By: Shuaihua Wallace Cheng

Major deals between developed and developing economies are not commonplace: On September 25, the 193 members of the United Nations announced a new global action plan for achieving Sustainable Development Goals including no poverty in any form by 2030. A week later, the Trans-Pacific Partnership, or TPP, concluded negotiations that form the largest regional trade agreement in history, one representing nearly 40 percent of global GDP. It is pertinent to ask, to what extent will the TPP bolster or undercut the sustainability goals? The answer – it’s a mixed bag.

The Pacific trade deal presents four major strengths that contribute to implementation of the goals:

First, with more than 18,000 tariff lines reduced to zero, according to a fact sheet provided by the Office of US Trade Representative, 12 countries will merge into a more integrated market. Upon ratification by the participating countries, that would significantly lower transaction costs for firms to trade among the TPP members, boosting economic growth and creating jobs.

Liberalization of some critical sectors in difficult markets – such as Japan’s agricultural products, including rice, wheat and beef, or Canada’s dairy products – may pave the way for these countries to open these sectors in future negotiations with other countries.
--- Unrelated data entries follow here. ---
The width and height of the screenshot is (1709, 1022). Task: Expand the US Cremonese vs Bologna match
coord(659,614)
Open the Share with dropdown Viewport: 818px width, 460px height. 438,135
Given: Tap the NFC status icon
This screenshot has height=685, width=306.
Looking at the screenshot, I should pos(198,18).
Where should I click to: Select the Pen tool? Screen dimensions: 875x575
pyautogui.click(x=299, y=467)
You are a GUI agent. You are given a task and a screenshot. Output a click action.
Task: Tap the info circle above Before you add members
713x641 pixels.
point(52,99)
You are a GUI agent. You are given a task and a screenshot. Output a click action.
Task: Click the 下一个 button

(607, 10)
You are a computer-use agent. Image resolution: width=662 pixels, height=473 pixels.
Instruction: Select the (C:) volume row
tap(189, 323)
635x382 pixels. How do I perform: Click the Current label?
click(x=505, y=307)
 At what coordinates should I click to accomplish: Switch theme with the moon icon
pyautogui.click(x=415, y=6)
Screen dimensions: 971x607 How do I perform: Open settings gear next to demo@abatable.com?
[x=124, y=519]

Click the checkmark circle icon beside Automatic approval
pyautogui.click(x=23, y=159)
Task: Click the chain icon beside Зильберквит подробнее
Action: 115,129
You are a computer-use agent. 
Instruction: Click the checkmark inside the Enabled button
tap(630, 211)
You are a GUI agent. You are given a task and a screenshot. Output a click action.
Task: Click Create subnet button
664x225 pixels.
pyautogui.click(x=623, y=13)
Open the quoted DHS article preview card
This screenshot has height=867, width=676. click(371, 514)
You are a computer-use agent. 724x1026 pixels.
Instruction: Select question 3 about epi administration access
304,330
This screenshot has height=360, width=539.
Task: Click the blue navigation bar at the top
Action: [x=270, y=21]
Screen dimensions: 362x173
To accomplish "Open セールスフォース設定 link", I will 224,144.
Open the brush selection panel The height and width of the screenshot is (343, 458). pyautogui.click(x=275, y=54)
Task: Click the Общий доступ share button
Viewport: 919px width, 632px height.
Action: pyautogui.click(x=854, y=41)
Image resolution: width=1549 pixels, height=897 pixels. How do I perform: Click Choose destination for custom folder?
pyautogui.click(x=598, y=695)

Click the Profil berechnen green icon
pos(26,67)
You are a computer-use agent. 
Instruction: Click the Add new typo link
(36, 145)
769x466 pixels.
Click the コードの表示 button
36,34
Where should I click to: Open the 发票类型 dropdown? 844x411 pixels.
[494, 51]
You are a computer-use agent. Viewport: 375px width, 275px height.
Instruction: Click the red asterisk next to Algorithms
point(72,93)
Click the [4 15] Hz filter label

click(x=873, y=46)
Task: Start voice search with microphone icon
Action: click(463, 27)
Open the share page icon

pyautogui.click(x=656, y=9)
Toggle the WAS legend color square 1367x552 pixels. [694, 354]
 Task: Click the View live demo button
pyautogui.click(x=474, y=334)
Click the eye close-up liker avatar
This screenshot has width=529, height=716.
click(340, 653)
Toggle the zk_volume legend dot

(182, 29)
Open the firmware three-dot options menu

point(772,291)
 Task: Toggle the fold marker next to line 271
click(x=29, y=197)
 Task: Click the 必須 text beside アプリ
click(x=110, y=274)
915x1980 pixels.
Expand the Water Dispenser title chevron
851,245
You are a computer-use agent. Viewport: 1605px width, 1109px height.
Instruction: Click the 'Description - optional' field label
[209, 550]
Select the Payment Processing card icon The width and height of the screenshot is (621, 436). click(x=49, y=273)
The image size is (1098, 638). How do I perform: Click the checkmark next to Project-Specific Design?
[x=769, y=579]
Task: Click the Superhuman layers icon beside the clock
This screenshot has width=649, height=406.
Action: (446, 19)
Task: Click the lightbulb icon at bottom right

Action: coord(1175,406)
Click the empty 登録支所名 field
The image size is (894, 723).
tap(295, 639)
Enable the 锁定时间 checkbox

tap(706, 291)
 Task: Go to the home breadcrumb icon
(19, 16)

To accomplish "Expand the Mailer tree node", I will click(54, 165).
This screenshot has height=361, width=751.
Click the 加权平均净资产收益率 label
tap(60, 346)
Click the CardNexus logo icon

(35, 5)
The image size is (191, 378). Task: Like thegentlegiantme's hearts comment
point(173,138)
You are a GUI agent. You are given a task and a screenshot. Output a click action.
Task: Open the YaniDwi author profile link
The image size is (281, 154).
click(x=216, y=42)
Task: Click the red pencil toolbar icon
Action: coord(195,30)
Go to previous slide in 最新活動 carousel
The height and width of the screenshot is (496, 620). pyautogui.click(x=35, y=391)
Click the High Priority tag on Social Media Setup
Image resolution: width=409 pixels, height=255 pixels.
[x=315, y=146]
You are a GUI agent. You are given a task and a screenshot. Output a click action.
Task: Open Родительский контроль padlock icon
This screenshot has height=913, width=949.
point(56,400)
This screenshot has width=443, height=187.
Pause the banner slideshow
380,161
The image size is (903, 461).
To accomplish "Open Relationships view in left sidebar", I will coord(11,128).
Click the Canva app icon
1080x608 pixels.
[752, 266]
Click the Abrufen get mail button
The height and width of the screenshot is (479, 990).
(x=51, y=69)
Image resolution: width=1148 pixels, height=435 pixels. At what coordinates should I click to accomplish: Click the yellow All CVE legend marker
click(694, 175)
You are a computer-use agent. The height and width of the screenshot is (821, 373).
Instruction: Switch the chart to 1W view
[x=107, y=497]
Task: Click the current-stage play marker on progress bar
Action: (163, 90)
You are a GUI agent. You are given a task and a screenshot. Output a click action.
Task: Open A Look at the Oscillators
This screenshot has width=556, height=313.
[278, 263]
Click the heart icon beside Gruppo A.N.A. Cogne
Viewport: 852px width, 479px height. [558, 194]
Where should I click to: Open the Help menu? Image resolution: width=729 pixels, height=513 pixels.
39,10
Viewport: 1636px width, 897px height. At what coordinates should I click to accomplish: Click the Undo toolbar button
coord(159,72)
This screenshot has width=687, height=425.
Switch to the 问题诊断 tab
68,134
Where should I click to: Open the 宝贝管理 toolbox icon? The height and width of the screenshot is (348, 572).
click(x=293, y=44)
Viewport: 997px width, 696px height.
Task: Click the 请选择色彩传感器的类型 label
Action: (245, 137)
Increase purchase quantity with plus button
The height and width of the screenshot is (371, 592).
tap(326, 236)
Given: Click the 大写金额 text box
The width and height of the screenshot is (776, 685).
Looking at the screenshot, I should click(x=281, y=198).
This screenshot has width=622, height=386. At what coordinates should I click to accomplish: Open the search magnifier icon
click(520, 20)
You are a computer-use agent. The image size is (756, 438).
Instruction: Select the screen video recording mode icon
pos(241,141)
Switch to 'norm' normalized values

Second, on environmental protection, the TPP agreement should be given credit for having a higher level of commitment than previous trade agreements. The parties promise to cut the most harmful fishery subsidies and prohibit illicit trade activities from illegal logging and wildlife trafficking – great steps toward supporting SDG 14, protecting life below the water, and SDG 15 protecting life on land.

Third, the TPP pact has one chapter dedicated to labor rights to prevent the race to the bottom. Its members make an explicit statement supporting international core labor standards, from the freedom to form unions and bargain collectively to prohibitions against child labor and forced labor, and protection against employment discrimination.

Although these standards are only minimum requirements to all signatory countries under the International Labour Organization, this is the first time they will be incorporated in a large regional trade agreement with teeth, namely, possible trade sanctions against producers who violate core standards.

Fourth, this agreement would make positive contributions to other sustainable development goals by emphasizing good governance, anti-corruption measures and codes of conduct with high standards. TPP also has a chapter on development and capacity building. These are in line with the SDG 16 addressing justice and good governance and SDG 17 on effective partnership.

Negative impact on poor

However, the TPP agreement will have negative impact on poor countries and people in vulnerable situations, while the SDGs obligate all countries to carry out an effective partnership to “work in a spirit of global solidarity, in particular solidarity with the poorest and with people in vulnerable situations.”

Citizens of a poor country outside the negotiations will have no say at all on how TPP will affect their interests. For example, US subsidies to cotton farmers have been the largest concern for cotton farmers in poor countries.

According to a research by Oxfam, US cotton farmers receive three times more in subsidies than the entire USAID budget for Africa’s 500 million people. Trade-distorting cotton subsidies have pushed down the global price of cotton, costing Benin, Burkina Faso, Chad and Mali more than US$100 million a year.

Even for Vietnam, the poorest developing country within the TPP, its export potential in labor-intensive sectors such as textile and clothing will be compromised by a restrictive “yarn forward” rule of origin insisted on by the US – if Vietnamese clothing exporters would like to enjoy the TPP market’s zero tariff, all components, from yarn to fabric to final item, must be produced by one of the members to the agreement.

Note that the US is the most competitive producer of yarn, thread and fabric among the TPP countries.